Star Formation¶

Author Wing-Fai Thi

Version 1.1 19/3/2018 add Bonamente's book in the reference

1.2 1/4/2018 add mosaic and parallel coordinate plots and references

This notebook concerns two of the exercises in the book Modern Statistical Methods for Astronomy by E. Feigelson and J Babu. It shows that Data Science is not always about large amount of data. The results are howver very insightfull in the field of star- and protoplanetary- formation and early evolution.

Aim of the notebook¶

Explore statistical methods applied to star-formation in nearby molceular clouds: contingency tables, hypothesis testings. More precisely, we will
- compare the χ2 test and Fisher exact test to evaluate whether multiple protostars are more likely to produce jets than single protostars.
- interpret standadized residual tables
- use the protostellar jet data to investigate various approaches to the binomial proportion problem
- analyse a contingency table of young star class membership in four nearby star-forming regions and derive an evolutionary scenario.

Reference¶

Massimiliano Bonamente, Statistics and Analysis of Scientific Data, 2nd edition, Springer
David Meyer, Achim Zeilies, Jurt Hornik Vizualising Contingency Tables in C. Chen, W. Haerdle, A. Unwin editors, Handbook of data Visualization, Springer
Alfred Inselberg Parallel Coordinates: Visualization, Exploration and Classification of high-Dimensional Data in Handbook of data Visualization, Springer

import numpy as np
import pandas as pd
import matplotlib as mpl
import matplotlib.pyplot as plt
from matplotlib import rcParams
from statsmodels.graphics.mosaicplot import mosaic
from pandas.plotting import parallel_coordinates
# get configuration file location
#print (mpl.matplotlib_fname())

# get configuration current settings
#print (mpl.rcParams)

# Change the default settings
mpl.rcParams.update({'figure.figsize': (9.0, 7.0),
                     'figure.dpi' : 300, # 300 dpi for print
                    'font.size': 14,
                     'legend.frameon': False,              
                     'legend.fontsize' : 12, 
                     'xtick.labelsize' : 16,
                     'ytick.labelsize' : 16,
                     'axes.labelsize'  : 18  
                    })

One can create a mosaic plot from a contingency table. A mosiac plot allows to visualize multivariate categorical data in a rigorous and informative way.

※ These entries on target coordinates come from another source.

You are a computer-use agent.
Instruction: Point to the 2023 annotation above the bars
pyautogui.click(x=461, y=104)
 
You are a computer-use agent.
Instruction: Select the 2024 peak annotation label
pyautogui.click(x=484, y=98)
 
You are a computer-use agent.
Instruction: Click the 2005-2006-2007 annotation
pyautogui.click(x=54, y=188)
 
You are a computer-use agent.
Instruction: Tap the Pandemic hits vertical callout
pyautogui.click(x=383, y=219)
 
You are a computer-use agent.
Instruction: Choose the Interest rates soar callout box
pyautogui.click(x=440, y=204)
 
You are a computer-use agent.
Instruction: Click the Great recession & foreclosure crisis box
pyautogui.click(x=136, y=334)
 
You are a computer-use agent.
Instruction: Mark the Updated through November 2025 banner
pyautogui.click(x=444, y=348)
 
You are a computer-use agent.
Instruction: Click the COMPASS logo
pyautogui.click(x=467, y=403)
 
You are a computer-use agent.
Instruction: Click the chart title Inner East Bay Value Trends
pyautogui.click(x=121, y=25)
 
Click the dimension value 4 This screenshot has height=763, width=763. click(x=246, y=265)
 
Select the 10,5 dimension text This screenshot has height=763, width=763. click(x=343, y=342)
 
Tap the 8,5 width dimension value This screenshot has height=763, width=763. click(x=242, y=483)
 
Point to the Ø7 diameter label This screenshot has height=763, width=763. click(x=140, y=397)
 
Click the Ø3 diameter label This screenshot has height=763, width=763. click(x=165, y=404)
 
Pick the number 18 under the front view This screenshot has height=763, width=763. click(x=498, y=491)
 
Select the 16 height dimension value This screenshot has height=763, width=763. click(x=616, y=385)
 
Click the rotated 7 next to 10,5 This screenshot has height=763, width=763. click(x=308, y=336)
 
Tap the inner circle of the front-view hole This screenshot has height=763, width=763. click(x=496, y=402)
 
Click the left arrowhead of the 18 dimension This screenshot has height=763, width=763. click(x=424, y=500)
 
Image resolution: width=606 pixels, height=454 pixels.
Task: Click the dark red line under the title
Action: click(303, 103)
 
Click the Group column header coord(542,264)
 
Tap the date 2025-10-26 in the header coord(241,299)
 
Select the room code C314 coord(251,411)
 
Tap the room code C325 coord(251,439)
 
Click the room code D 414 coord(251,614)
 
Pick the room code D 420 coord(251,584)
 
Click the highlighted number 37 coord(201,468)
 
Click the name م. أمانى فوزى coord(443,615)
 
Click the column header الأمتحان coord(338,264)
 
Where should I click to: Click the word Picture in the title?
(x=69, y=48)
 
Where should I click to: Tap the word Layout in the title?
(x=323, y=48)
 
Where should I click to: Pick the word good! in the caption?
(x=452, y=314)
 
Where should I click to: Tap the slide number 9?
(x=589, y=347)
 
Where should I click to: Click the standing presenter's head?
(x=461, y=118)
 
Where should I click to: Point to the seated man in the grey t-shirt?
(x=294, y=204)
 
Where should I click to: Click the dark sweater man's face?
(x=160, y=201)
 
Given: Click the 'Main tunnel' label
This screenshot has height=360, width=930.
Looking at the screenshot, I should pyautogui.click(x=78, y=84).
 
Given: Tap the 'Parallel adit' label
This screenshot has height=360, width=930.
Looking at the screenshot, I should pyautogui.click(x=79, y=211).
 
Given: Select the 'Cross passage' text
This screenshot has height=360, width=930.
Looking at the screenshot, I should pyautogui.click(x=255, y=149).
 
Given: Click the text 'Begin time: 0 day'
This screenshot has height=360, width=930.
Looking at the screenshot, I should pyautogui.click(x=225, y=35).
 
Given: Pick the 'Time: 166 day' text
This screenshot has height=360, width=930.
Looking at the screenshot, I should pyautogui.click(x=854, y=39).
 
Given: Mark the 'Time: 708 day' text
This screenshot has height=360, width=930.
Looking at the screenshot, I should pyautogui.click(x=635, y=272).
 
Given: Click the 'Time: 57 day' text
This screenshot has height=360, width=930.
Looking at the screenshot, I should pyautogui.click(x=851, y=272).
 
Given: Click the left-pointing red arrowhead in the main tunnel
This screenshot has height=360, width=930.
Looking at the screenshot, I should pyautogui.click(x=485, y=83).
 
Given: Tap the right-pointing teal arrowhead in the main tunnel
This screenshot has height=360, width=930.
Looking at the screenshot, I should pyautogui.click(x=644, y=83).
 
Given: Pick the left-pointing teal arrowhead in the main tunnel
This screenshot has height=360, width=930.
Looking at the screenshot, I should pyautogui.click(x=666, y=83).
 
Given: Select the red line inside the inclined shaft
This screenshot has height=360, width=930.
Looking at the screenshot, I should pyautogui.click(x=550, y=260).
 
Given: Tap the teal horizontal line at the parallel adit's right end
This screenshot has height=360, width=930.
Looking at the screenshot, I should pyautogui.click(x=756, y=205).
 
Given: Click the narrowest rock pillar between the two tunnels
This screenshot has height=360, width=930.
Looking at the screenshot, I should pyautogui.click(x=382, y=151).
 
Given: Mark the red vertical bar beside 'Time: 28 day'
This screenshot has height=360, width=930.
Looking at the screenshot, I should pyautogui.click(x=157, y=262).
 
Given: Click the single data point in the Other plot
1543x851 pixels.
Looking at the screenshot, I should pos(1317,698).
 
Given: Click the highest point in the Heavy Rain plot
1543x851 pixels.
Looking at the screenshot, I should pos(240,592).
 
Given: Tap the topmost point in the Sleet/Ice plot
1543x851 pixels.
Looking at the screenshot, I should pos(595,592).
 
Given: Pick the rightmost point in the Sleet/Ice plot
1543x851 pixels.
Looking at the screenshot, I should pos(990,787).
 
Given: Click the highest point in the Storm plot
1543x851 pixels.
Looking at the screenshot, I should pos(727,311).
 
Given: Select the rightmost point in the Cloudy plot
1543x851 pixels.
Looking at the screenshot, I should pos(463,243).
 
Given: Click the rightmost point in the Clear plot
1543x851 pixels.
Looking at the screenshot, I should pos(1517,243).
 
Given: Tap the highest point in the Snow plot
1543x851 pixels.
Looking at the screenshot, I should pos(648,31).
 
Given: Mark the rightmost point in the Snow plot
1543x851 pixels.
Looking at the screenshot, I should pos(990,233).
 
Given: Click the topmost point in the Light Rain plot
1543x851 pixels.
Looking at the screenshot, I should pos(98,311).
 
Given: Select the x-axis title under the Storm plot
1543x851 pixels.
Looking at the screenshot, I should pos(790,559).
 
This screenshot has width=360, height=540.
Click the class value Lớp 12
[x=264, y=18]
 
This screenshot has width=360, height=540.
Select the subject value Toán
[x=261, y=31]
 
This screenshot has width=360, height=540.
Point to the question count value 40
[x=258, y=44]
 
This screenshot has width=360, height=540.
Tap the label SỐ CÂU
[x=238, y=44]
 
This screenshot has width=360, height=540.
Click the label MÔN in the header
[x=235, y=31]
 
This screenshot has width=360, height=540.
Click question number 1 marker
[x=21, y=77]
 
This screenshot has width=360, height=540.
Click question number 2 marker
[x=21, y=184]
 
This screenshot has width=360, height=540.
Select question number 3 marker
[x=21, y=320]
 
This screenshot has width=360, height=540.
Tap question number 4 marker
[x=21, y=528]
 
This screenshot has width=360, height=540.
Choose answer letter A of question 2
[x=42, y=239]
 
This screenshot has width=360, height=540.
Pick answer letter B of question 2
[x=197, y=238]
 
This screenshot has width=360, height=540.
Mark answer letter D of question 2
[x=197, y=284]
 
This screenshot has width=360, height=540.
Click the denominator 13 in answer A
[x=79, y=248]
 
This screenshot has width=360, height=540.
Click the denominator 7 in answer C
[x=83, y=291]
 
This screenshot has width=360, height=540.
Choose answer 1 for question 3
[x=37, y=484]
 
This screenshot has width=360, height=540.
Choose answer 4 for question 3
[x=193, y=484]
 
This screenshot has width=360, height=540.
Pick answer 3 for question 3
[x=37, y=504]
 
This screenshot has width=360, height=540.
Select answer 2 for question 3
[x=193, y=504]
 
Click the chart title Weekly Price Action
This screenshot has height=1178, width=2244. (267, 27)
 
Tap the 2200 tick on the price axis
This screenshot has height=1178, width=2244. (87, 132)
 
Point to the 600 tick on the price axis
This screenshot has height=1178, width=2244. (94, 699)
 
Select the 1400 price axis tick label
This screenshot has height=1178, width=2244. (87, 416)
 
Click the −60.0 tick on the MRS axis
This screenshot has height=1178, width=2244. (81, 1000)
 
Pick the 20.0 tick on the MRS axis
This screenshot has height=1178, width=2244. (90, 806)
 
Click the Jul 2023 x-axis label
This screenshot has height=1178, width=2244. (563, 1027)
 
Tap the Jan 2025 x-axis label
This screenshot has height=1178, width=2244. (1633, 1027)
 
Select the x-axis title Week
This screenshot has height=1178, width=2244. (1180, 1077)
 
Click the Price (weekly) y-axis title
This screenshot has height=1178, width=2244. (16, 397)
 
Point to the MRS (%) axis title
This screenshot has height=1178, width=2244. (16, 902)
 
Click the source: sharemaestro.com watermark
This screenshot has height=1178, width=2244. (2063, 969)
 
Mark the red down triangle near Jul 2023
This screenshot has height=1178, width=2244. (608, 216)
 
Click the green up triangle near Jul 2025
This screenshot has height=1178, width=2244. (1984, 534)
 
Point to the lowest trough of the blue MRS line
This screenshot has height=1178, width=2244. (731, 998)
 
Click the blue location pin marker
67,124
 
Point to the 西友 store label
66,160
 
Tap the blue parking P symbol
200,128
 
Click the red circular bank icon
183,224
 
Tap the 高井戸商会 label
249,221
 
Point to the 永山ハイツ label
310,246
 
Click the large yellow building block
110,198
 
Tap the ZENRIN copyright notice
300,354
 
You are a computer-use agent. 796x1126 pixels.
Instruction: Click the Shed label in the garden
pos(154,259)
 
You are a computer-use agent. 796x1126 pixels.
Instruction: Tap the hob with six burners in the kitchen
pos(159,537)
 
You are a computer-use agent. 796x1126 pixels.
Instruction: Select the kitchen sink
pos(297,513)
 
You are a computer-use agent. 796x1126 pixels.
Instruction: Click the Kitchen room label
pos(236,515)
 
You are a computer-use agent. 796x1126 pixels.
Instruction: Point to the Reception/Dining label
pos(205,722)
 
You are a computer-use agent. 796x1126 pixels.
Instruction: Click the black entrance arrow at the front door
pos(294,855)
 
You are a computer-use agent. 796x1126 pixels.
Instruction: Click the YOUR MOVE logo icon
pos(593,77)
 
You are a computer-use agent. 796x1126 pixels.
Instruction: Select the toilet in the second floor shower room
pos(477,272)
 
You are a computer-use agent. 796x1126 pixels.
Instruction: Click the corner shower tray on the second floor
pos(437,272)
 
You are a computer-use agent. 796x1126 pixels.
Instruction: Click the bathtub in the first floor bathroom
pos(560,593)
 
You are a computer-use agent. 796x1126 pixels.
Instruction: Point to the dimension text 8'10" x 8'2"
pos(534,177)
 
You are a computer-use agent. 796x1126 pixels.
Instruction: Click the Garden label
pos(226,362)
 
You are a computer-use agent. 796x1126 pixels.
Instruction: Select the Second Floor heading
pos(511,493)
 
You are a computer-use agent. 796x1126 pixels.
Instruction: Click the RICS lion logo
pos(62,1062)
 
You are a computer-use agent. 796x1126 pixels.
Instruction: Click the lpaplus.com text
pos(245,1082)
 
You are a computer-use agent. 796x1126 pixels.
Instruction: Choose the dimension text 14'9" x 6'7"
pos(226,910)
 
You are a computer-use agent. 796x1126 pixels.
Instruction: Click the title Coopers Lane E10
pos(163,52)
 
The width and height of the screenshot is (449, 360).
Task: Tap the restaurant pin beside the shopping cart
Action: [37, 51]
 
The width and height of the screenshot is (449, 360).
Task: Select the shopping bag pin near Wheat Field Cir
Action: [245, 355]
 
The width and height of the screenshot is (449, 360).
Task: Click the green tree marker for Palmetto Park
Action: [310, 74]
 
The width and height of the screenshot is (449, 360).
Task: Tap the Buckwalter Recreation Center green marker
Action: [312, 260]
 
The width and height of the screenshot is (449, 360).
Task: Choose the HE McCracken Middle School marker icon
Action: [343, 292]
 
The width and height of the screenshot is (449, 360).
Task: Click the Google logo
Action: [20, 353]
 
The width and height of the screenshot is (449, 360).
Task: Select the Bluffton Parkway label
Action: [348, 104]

# Load the 2x2 contingency table
df= pd.read_csv("ProtostallarJets.csv")

Part 1¶

The first part deals with the question: Does jets related to the multiplicity of the central object?

The table below contains in a contingency/frequency table format the result of a survey of jets.

df

# multiplicity statistics
print "General jet frequency:",10./21.

General jet frequency: 0.47619047619

print "Single protostar jet frequency:",5./14.

Single protostar jet frequency: 0.357142857143

print "Multiple protostar jet frequency:",5./7.

Multiple protostar jet frequency: 0.714285714286

By looking at the simple frequencies, one is tempted to conclude that multiple protostars tend to show jets more often than single protostars. Is that conclusion correct? We will use the analysis of the contingency/frequency table to help us.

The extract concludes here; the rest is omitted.